Multiple studies have shown that low vitamin D serum levels within the body are associated with an increased risk of cardiovascular diseases.  One cross-sectional study determined that those with low vitamin D serum levels (<30 ng/ml) had a significantly higher risk of cardiovascular disease such as atherosclerosis, in comparison to those with higher vitamin D serum levels (≥30 ng/ml) (19).  Another cross-sectional study found that individuals with vitamin D levels less than 17.8 ng/ml had an increased rate of all-cause mortality, including cardiovascular disease, of 26% (20).  Furthermore, a prospective cohort study of 3,258 men and women scheduled for a coronary angiography found that those with lower vitamin D levels (7.6-13.3 ng/ml) had a higher multivariate-adjusted hazard ratio (2.22; 95% CI, 1.57-3.13) for deaths from cardiovascular disease than those with higher vitamin D levels (28.4 ng/ml).  The research concluded that low levels of vitamin D are independently related to cardiovascular mortality (21).  Arterial stiffness may be improved with vitamin D3 supplementation, as was tested in a randomized, placebo-controlled clinical trial.  70 African Americans between the ages of 13 and 45 who were overweight were given either 18,000 IU, 60,000 IU, or 120,000 IU of vitamin D3 once a month for 16 weeks.  The research revealed a dose-dependent, significant trend for improving arterial stiffness with vitamin D3 supplementation (p<0.01) (22).

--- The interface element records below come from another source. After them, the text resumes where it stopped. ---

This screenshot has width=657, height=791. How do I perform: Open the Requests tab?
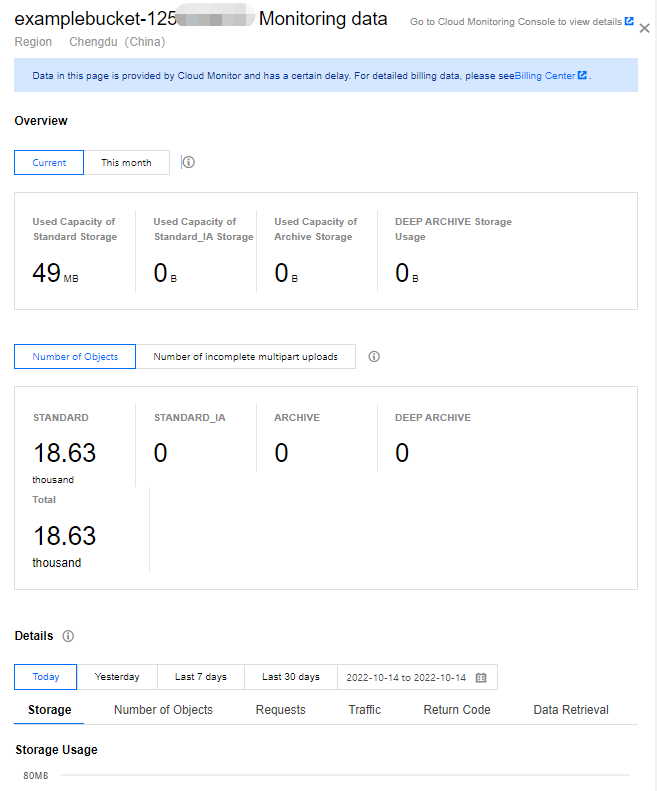coord(280,710)
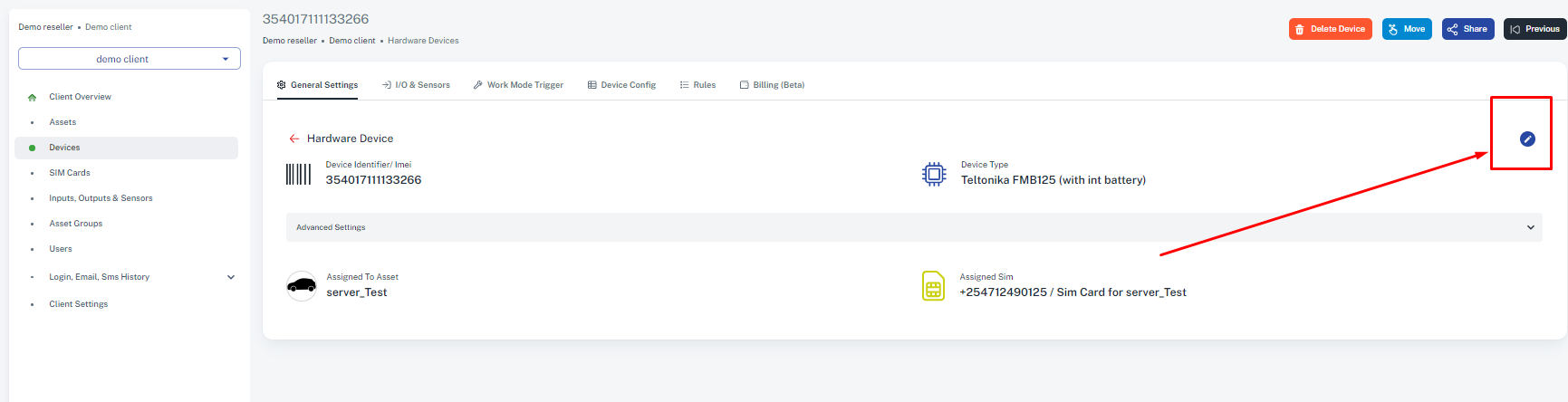This screenshot has width=1568, height=402.
Task: Select the Rules tab
Action: pos(697,85)
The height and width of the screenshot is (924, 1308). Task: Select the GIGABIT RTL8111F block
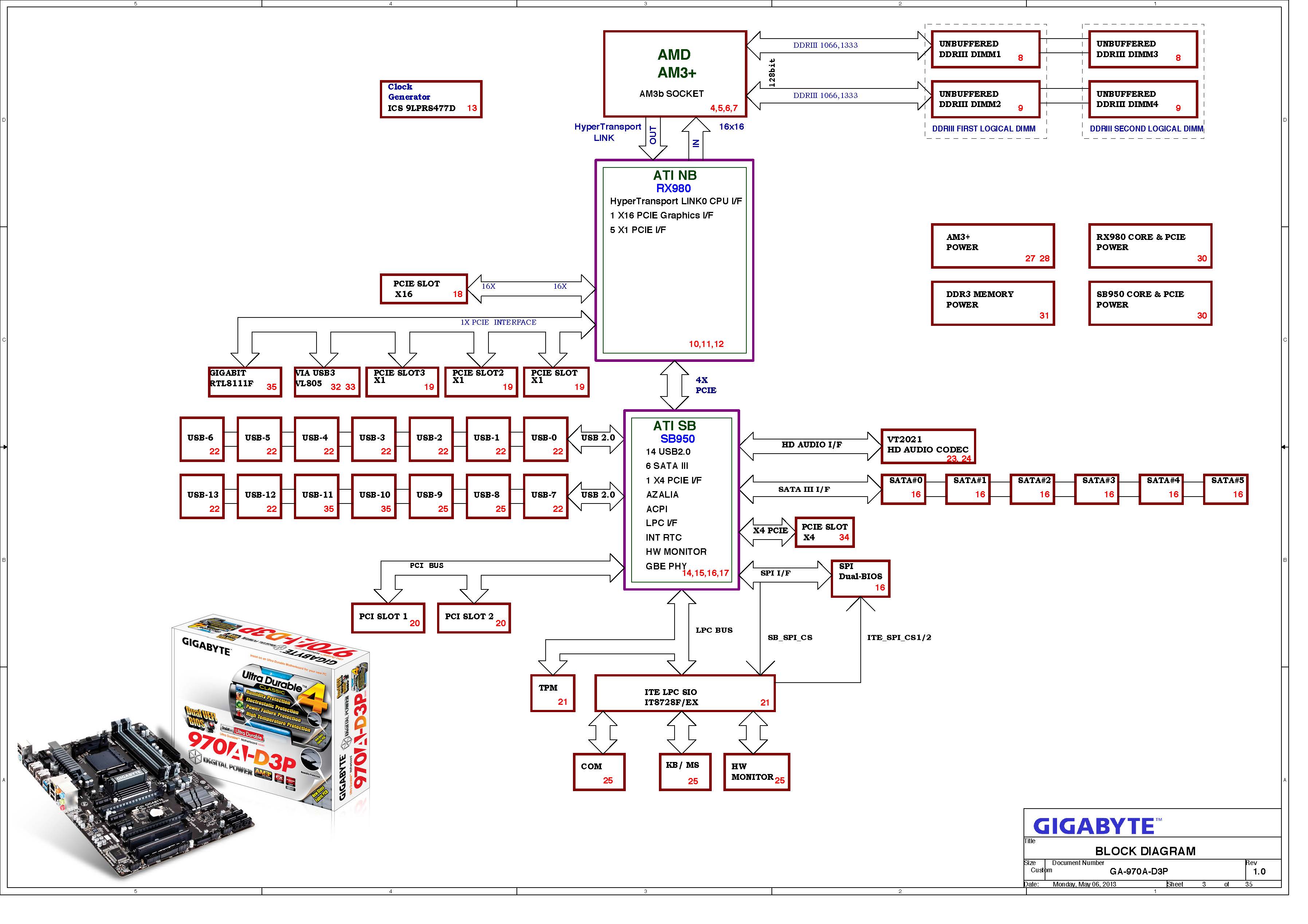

Of the randomized clinical trials examining the effects of vitamin D supplementation on cardiovascular health, results have been inconclusive.  One such study gave 2,686 older men and women either 100,000 IU of vitamin D3 or a placebo every four months for five consecutive years.  The study was mainly looking at the rate of fractures, but they did not find a significant reduction in the number of deaths from cardiovascular disease (RR=0.84) (23).  A similar study gave 36,282 post-menopausal women either a combined supplement of vitamin D3 (400 IU) and calcium (1,000 mg) or a placebo every day for seven years.  After the seven years, there was no significant decrease in any of the cardiovascular outcomes, including myocardial infarction, coronary heart disease death, or stroke (24).  These conclusions suggest that vitamin D3 may not provide any significant benefits for improving cardiovascular health.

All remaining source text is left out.